However, the relationship between VAI and OA in middle-aged and older adults remains unclear. To address this gap, we conducted an investigation into the association between VAI and OA among U.S. adults aged 50 and older. Specifically, we aimed to (1) assess the correlation between the VAI and OA, (2) examine non-linear associations, and (3) explore subgroup differences.

2 Materials and methods

2.1 Study population

The NHANES, which is overseen by the Centers for Disease Control and Prevention, is a large-scale study designed to evaluate the health and nutritional status of the U.S. population.
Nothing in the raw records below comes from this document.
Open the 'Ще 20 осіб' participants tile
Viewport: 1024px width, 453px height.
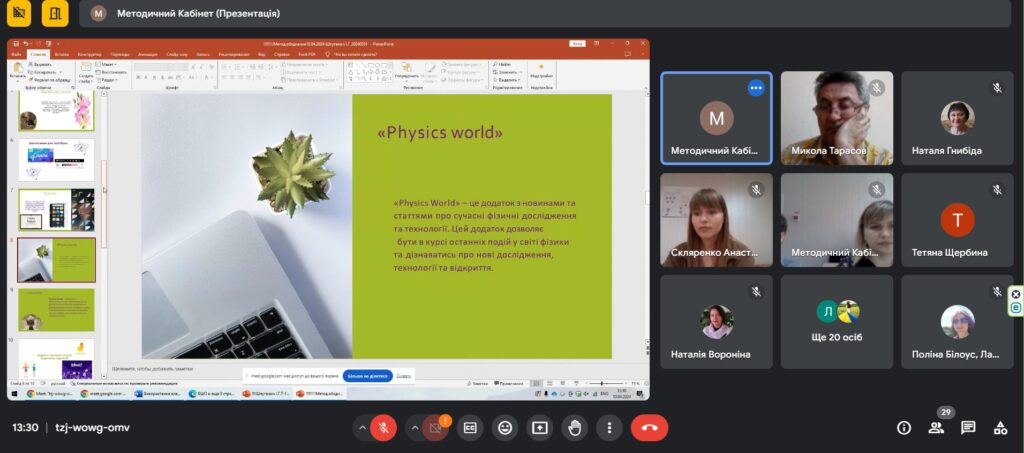837,322
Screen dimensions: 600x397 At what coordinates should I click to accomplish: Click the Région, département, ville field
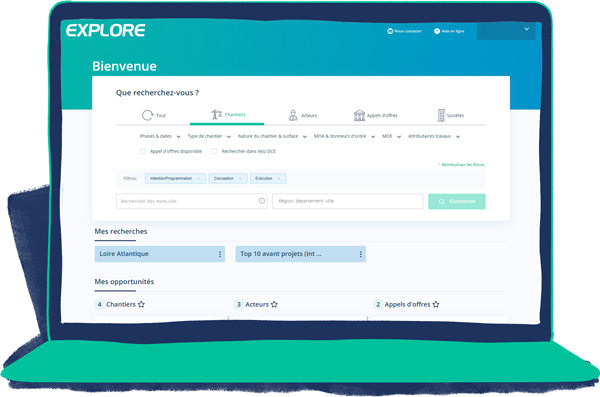click(x=347, y=201)
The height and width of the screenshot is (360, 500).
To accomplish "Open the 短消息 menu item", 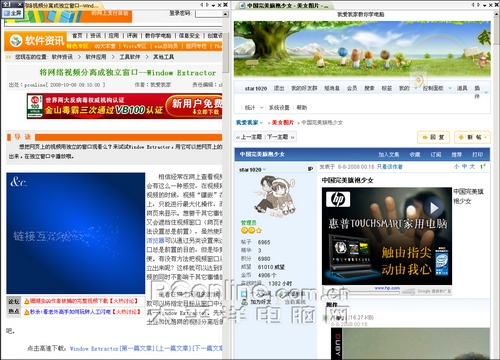I will point(332,88).
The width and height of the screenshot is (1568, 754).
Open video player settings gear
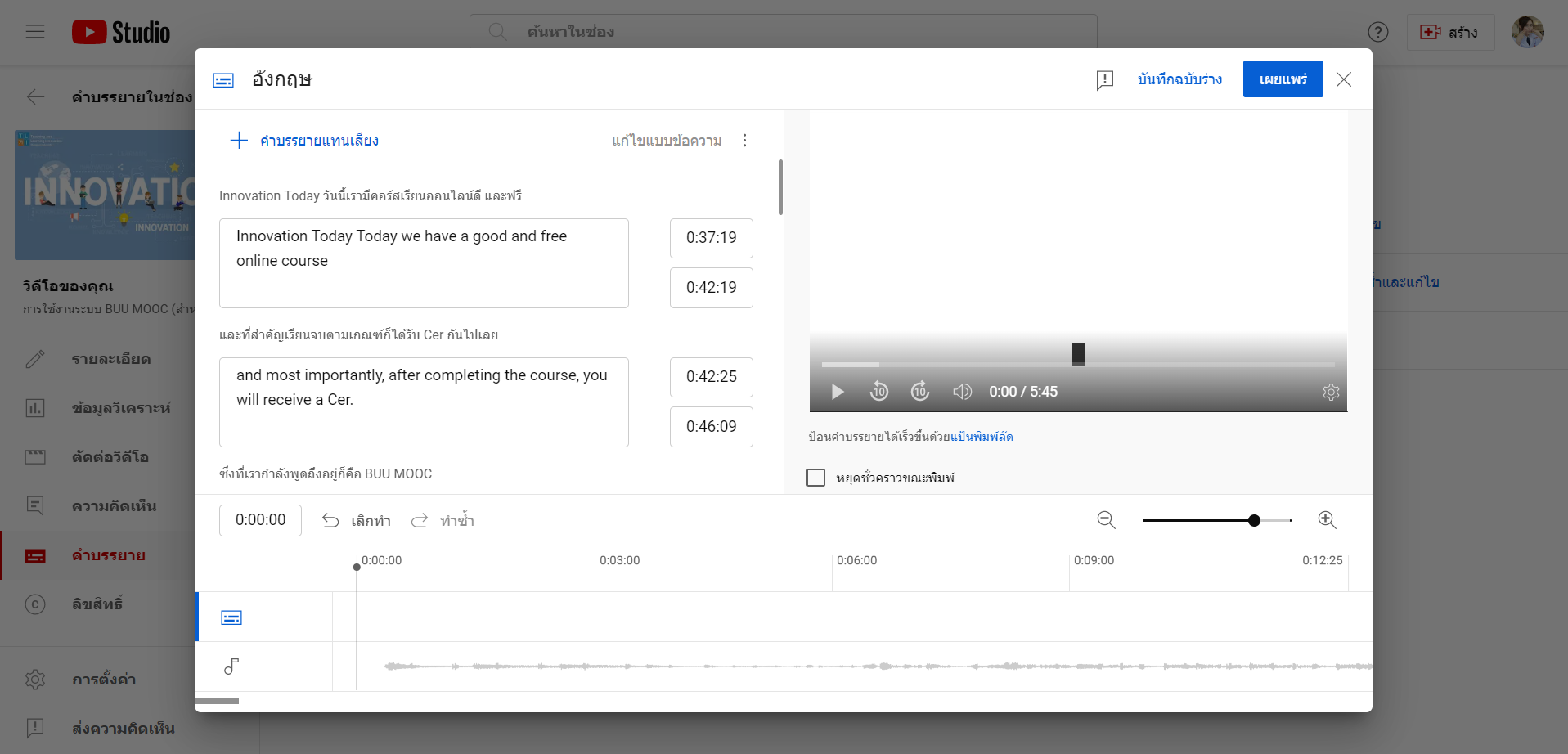[1331, 392]
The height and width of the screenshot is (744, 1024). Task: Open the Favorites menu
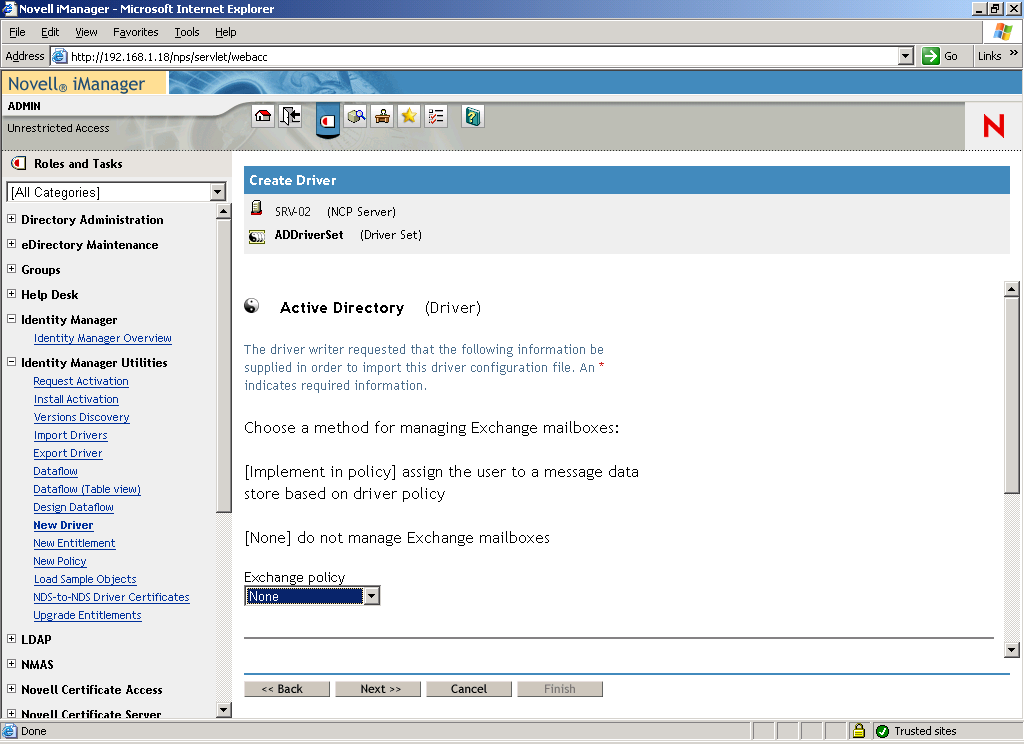tap(135, 31)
The assessment was conducted using a combination of interviews, physical examinations, and laboratory tests. The details of the study methodology, including data collection and sample weighting, can be found at http://www.cdc.gov/nchs/nhanes.html. The NHANES protocol has been approved by the Research Ethics Review Committee of the National Center for Health Statistics, and written informed consent was obtained from all participants. Our analysis, based on secondary NHANES data, was exempt from institutional review (18).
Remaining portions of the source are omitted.